A court in Delhi sent him to 12-day police custody, ANI reported. The Delhi Police had sought 14-day custodial interrogation and told the court that Chawla has to be taken to several places to unearth the larger conspiracy.

This is India’s first successful extradition since a treaty for such action was signed with the United Kingdom in 1992, according to Hindustan Times. In 2016, Samirbhai Vinubhai Patel, who was wanted in a case related to the 2002 Gujarat riots, had voluntarily agreed to be extradited.

Chawla is alleged to have played a central role in conspiring with Hansie Cronje, the late South African cricket team captain, to fix matches during South Africa’s tour to India in February-March 2000. Chawla had allegedly suggested to Cronje that he could make a lot of money if he agreed to lose matches. Both Chawla and Cronje were named in a 70-page chargesheet filed by the Crime Branch of the Delhi Police, according to reports. Chawla has also been accused of trying to bribe two England players in August 1999.

According to court records, India sought Chawla’s extradition due to his alleged criminal conduct between January and March 2000. India made the extradition request on February 1, 2016, which was certified by the Home Secretary on March 11, 2016. The relevant order to extradite him within 28 days was passed on January 23.

His case was initially heard by the Westminster Magistrates Court and later by the UK High Court. Chawla had even appealed to the European Court of Human Rights, which rejected his plea for an interim measure last week.
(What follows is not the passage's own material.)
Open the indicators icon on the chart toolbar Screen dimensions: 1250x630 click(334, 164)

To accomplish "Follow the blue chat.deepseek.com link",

In India, he will be lodged in Delhi’s Tihar Jail. During a hearing on January 16, the Indian government assured the UK High Court that Chawla will be accommodated in a separate cell with proper “safety and security”. His cell will comply with the “personal space and hygiene requirements” of the court, reported NDTV. India also guaranteed medical facilities and protection from intra-prisoner violence at Tihar Jail.

According to the court documents filed by Chawla in the UK High Court, he is a Delhi-born businessman. He moved to the UK on a business visa in 1996. In 2000, his Indian passport was revoked. He was granted indefinite leave to remain in the UK in 2003. In 2005, he got UK passport and has since been a British citizen.

Indian officials believe Chawla’s extradition will strengthen their case in their efforts to bring back fugitive businessmen Vijay Mallya and Nirav Modi from the UK. Mallya owes Indian banks more than Rs 9,000 crore. The businessman fled India and moved to London in March 2016. India submitted an extradition request to the United Kingdom in February 2017. Modi, who fled India in January 2018, is wanted for allegedly duping the Punjab National Bank of over Rs 13,000 crore.